In fact, osteoporosis can be diagnosed even when a T-score is better than -2.5 if a person has experienced a fragility fracture. This is because the fracture itself is evidence that the bone is weaker than the number alone suggests. Many clinicians use fracture risk calculators that combine your T-score with other personal risk factors to estimate your 10-year probability of a major fracture, giving a more complete picture than the score in isolation.
What You Can Do About a Low Score
If your score falls in the osteopenia range, lifestyle measures are the first line of defense. Weight-bearing exercise (walking, jogging, dancing, stair climbing) and resistance training stimulate bone-building cells. Getting enough calcium and vitamin D supports bone maintenance. Avoiding smoking and limiting alcohol to moderate levels also protect bone density.

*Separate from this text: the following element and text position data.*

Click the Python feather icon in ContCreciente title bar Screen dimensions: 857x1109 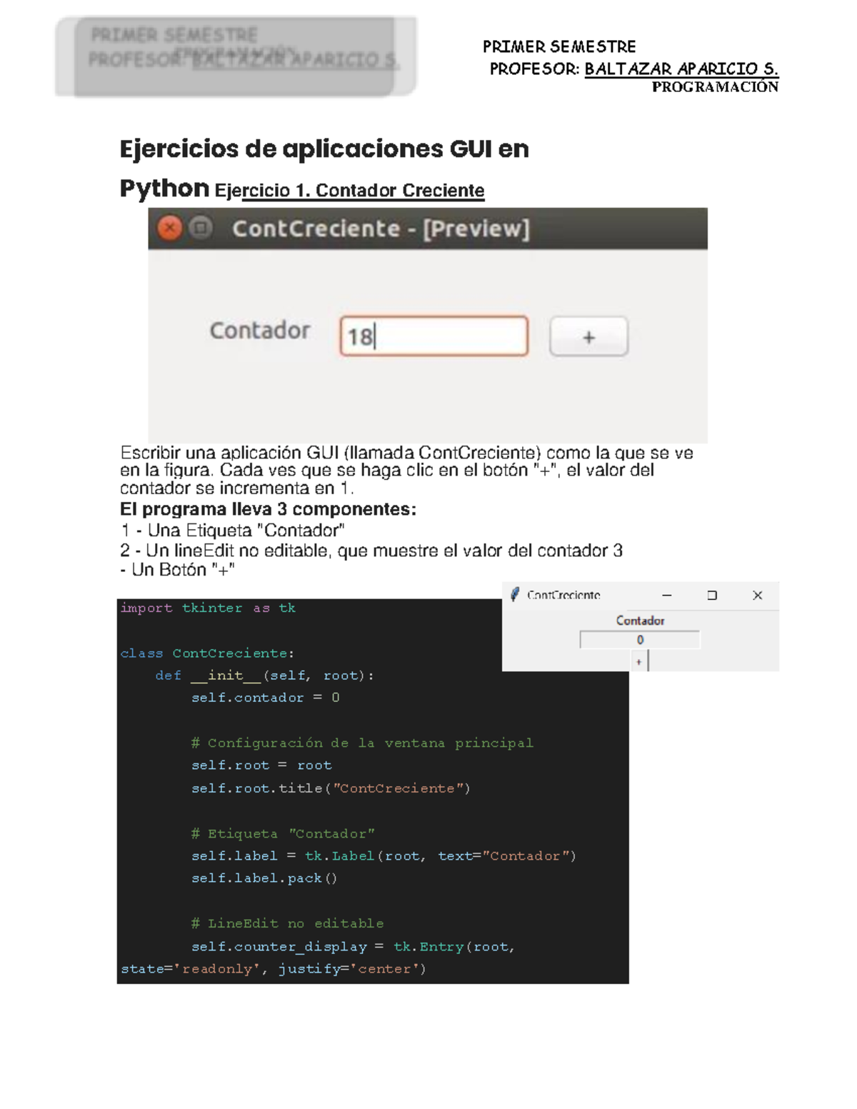(516, 594)
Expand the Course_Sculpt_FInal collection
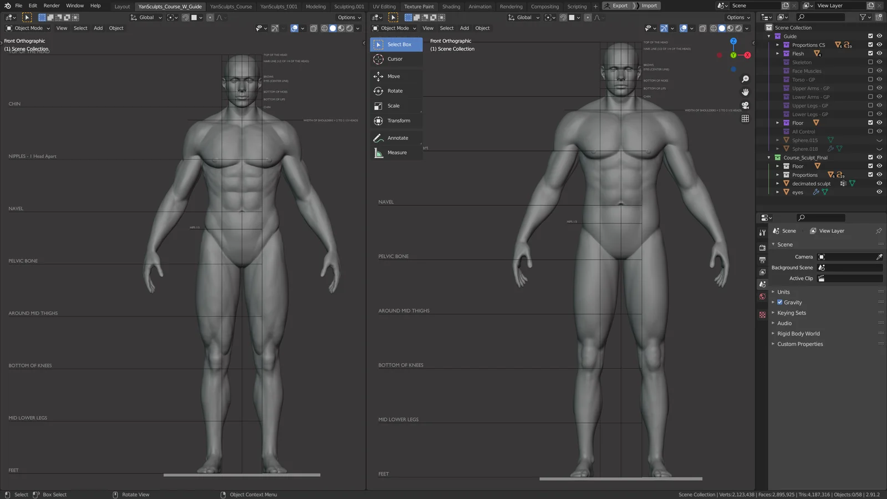887x499 pixels. [x=768, y=157]
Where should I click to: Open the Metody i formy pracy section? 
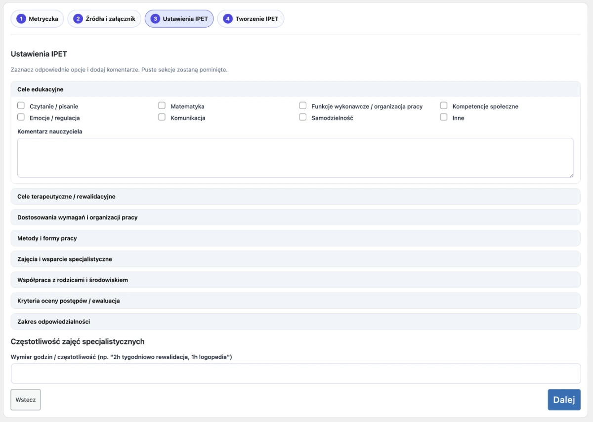[295, 238]
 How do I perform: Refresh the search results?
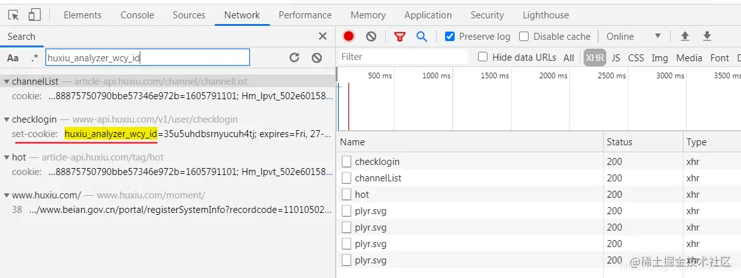pyautogui.click(x=294, y=57)
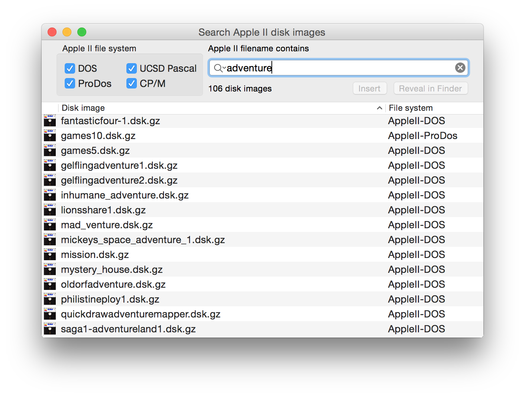Click the Disk image column header
The width and height of the screenshot is (525, 397).
tap(83, 108)
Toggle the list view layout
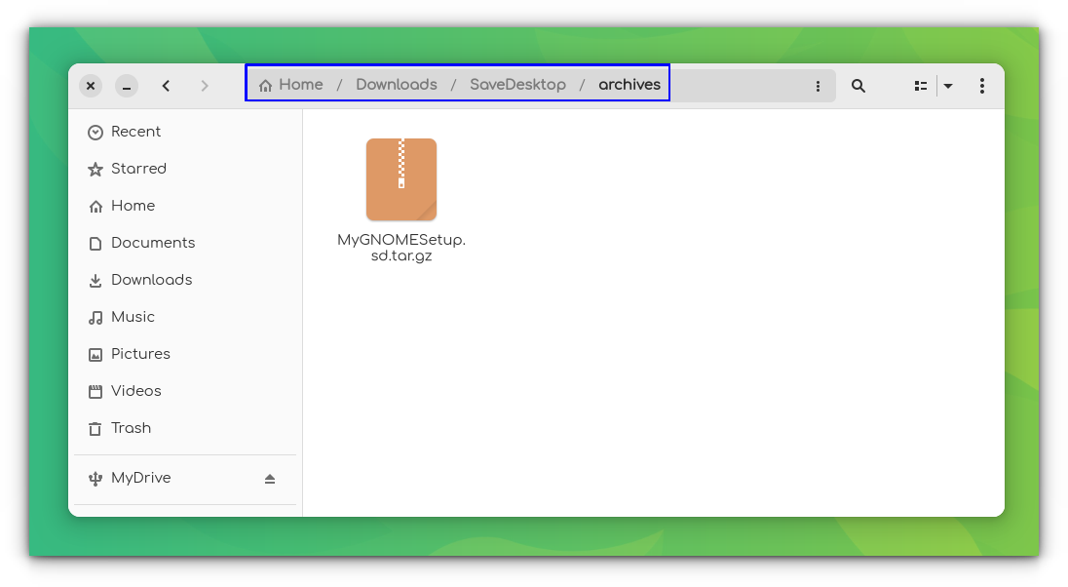This screenshot has width=1068, height=587. click(920, 86)
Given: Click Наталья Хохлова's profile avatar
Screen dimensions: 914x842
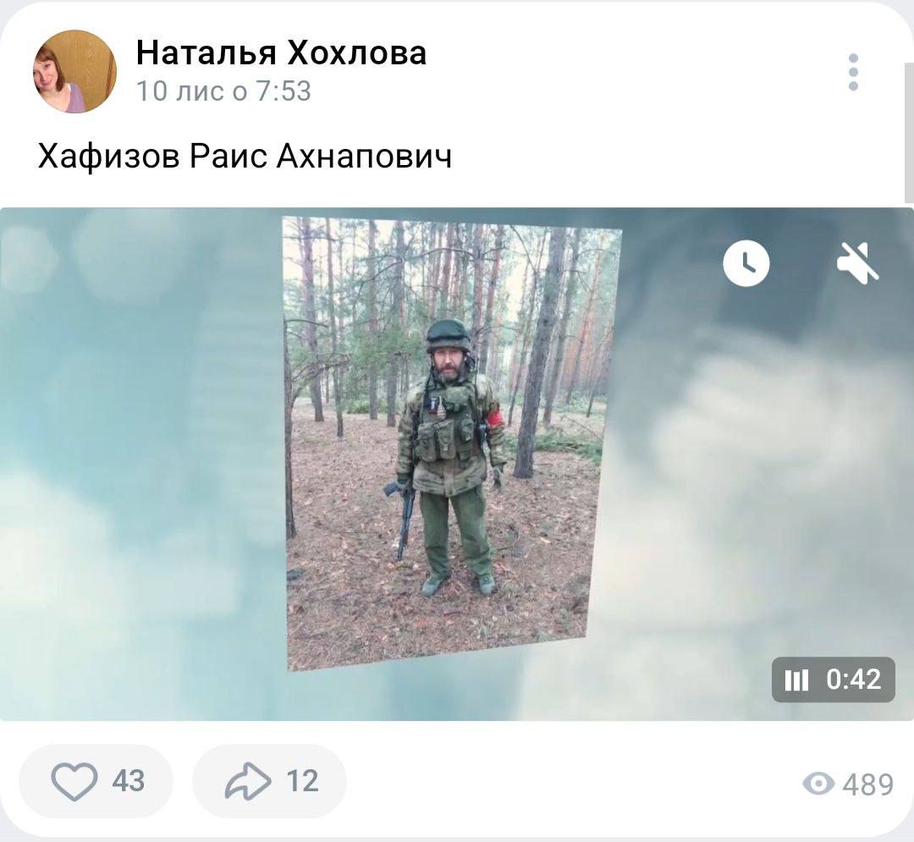Looking at the screenshot, I should [74, 71].
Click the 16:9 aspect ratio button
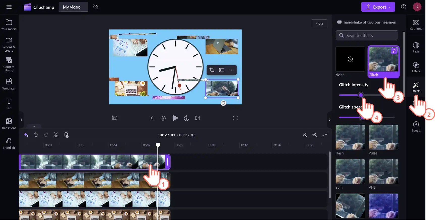This screenshot has height=220, width=435. click(x=319, y=24)
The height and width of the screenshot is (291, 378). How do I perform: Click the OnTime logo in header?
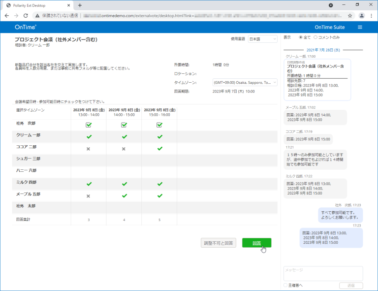point(26,27)
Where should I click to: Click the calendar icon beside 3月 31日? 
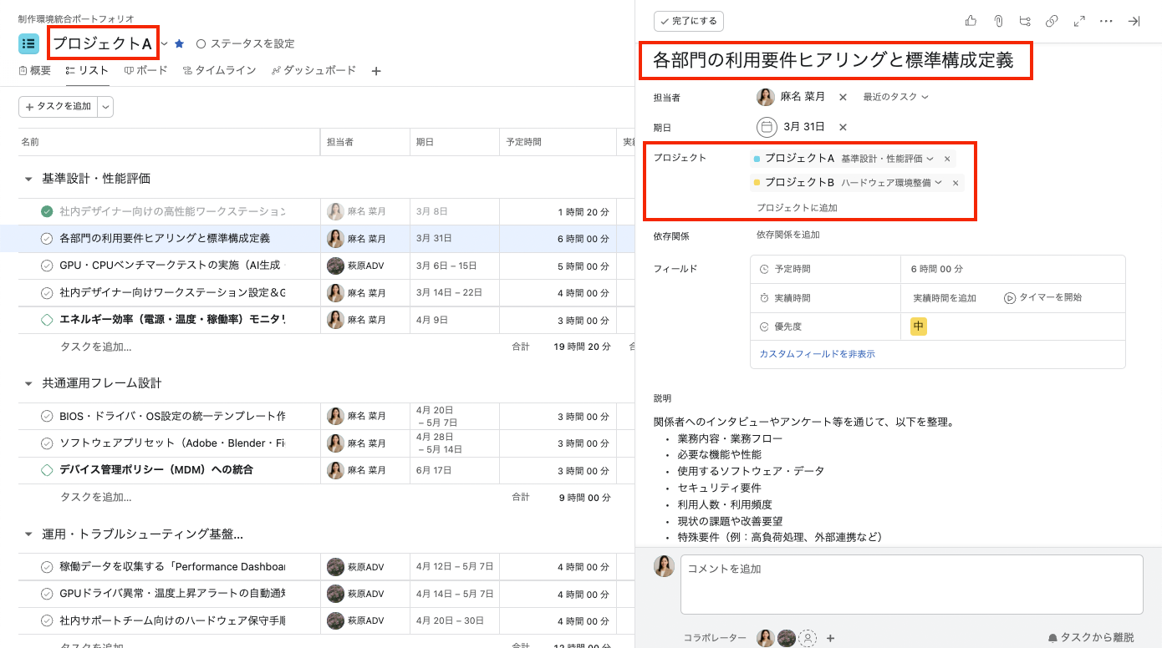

For scores in the osteoporosis range, or osteopenia with high fracture risk, medication may be recommended. These treatments work by either slowing the rate of bone breakdown or stimulating new bone formation. The goal is to stabilize or modestly improve your T-score over time and, more importantly, to reduce the chance of fractures. Follow-up DXA scans are typically done every one to two years to track whether treatment is working, keeping in mind the measurement precision limits discussed above.
Regardless of where your score lands, knowing your number gives you a starting point. A T-score in the normal range is reassuring, but it’s not a guarantee that bone loss won’t happen later. A score in the osteopenia or osteoporosis range is a signal to act, not a verdict. Bone density responds to the choices you make, and earlier intervention consistently leads to better outcomes.